■ Your objective ■
Output should begin at the line holding "YTN브랜드채널 (73, 118)" and end at the last line of the entries; print those lines verbatim and no others.
───── Data records
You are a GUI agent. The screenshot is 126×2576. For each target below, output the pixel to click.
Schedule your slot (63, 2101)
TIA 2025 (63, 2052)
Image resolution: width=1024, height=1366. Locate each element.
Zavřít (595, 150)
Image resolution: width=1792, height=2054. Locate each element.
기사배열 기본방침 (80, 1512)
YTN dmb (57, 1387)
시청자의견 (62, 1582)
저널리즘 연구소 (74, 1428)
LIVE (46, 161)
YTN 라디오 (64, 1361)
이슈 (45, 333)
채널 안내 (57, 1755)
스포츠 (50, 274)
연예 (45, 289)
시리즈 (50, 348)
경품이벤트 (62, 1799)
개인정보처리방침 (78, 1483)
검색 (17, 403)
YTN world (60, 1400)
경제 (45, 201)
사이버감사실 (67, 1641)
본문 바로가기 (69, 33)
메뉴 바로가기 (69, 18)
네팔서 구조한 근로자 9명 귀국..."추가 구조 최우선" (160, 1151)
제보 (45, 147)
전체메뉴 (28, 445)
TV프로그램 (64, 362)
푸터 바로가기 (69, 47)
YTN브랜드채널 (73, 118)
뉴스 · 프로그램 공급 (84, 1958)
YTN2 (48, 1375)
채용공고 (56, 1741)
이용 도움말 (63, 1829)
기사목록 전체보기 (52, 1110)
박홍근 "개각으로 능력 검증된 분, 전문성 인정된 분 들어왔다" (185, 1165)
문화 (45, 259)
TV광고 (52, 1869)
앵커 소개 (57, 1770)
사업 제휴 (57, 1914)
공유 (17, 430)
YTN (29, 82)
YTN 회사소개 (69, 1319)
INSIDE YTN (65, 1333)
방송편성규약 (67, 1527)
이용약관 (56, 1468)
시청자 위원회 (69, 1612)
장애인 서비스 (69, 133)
──────────
■ Exercise output ■
YTN브랜드채널 (73, 118)
뉴스 · 프로그램 공급 (84, 1958)
YTN2 (48, 1375)
채용공고 (56, 1741)
이용 도움말 (63, 1829)
기사목록 전체보기 (52, 1110)
박홍근 "개각으로 능력 검증된 분, 전문성 인정된 분 들어왔다" (185, 1165)
문화 (45, 259)
TV광고 (52, 1869)
앵커 소개 (57, 1770)
사업 제휴 (57, 1914)
공유 (17, 430)
YTN (29, 82)
YTN 회사소개 (69, 1319)
INSIDE YTN (65, 1333)
방송편성규약 (67, 1527)
이용약관 (56, 1468)
시청자 위원회 (69, 1612)
장애인 서비스 (69, 133)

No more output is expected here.